The big takeaway: the spoiler gets assembled to the bumper first, and the brake ducts and transition panels get installed after the bumper-spoiler assembly is back on the car. The short 325is sheet only covers the second half of that story.

If your cow catcher setup is complete and fitted the way BMW intended, the front end looks right, the ducting is actually supported, and you're not relying on hope, zip ties, and forum myths.

Which, for an E30, is already a pretty good day.


Got questions? Tag us on socials or hit us at info@treedylabs.com. Show us the build when it's done — we actually want to see it.


BMW E30 cow catcher front spoiler with brake duct openings (Treedy Labs guide cover image)

BMW Part Number Reference

BMW Part Number Description Notes
88-88-9-999-012P 325es spoiler kit, complete Complete accessory kit as listed on the BMW instruction sheet
88-88-9-999-012 325es spoiler kit, without lights Listed separately from the complete kit
82-11-1-468-797 Spoiler kit / accessory package Listed with price notation in the BMW paperwork
88-88-9-999-011 325es spoiler only Spoiler shell only
88-88-5-000-232 Fog light set, pair, with mounts Fog-light-equipped version
88-88-9-999-017 Horizontal support bar Center reinforcement/support piece
88-88-9-999-013 Corner struts, left and right BMW sheet uses this number for the pair
88-88-9-999-013 Front brackets, left / center / right Same number also appears for the bracket group — likely a kit-number reuse or typo in the original paperwork
82-11-1-466-520 Bracket kit BMW service part number, now NLA
88-88-9-999-016 Transition panels, left and right pair The panels that tie the spoiler to the belly pan area
82-11-1-466-524 Panel kit BMW service part number for the panel set
88-88-9-999-015 Brake cooling air ducts, left and right pair The duct pair used behind the spoiler openings
82-11-1-466-522 Duct / spoiler kit BMW service part number tied to the duct setup
88-88-9-999-014 Hardware package Original accessory hardware pack number
82-11-1-466-521 Hardware package supersession Later-numbered hardware package reference; also NLA

If you're cross-checking what you have against the original BMW paperwork, these are the relevant numbers from the accessory instructions and service parts references. Useful for sorting a pile of old hardware, chasing missing pieces, or decoding a half-complete kit from the forums, eBay, or the back shelf of someone's garage.
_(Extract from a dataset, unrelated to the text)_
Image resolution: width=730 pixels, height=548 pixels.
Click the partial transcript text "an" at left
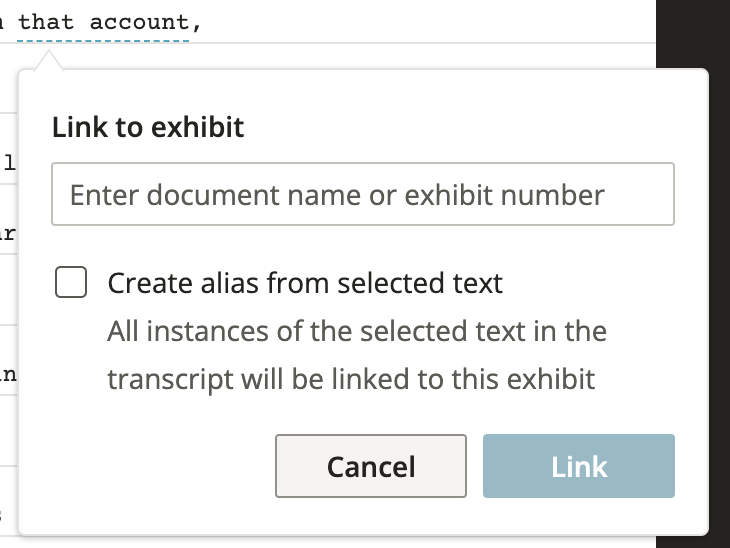click(8, 374)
A note on the weird numbering: BMW accessory paperwork from this era isn't always a clean one-part-number-per-part situation. Some of the 88-88-9-999-xxx numbers behave more like kit or instruction-sheet numbers than modern retail service part numbers, and the duplicate use of 88-88-9-999-013 is almost certainly a grouped-kit reference or an old-school BMW typo. If you're chasing individual pieces, the 82-11-1-466-xxx numbers are usually the more useful trail to follow.